Provided information:
++++++
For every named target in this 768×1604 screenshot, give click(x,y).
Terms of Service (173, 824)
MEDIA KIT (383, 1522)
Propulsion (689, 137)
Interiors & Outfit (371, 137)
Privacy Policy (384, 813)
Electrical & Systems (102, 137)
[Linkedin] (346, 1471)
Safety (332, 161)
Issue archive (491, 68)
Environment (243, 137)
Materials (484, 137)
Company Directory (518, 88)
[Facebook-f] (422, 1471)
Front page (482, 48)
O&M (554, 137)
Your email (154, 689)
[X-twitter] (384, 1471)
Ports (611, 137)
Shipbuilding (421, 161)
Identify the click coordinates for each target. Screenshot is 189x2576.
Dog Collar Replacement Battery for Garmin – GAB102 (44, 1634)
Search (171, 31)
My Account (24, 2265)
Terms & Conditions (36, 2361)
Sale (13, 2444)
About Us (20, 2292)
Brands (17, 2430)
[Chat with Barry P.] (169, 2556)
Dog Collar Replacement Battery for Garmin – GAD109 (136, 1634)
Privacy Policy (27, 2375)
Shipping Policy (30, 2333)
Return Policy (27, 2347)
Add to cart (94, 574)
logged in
++++++
The task:
Please make an exact copy of the lines from the one holding "My Account (24, 2265)" through the final line of the records above, nothing more.

Response area:
My Account (24, 2265)
Terms & Conditions (36, 2361)
Sale (13, 2444)
About Us (20, 2292)
Brands (17, 2430)
[Chat with Barry P.] (169, 2556)
Dog Collar Replacement Battery for Garmin – GAD109 (136, 1634)
Privacy Policy (27, 2375)
Shipping Policy (30, 2333)
Return Policy (27, 2347)
Add to cart (94, 574)
logged in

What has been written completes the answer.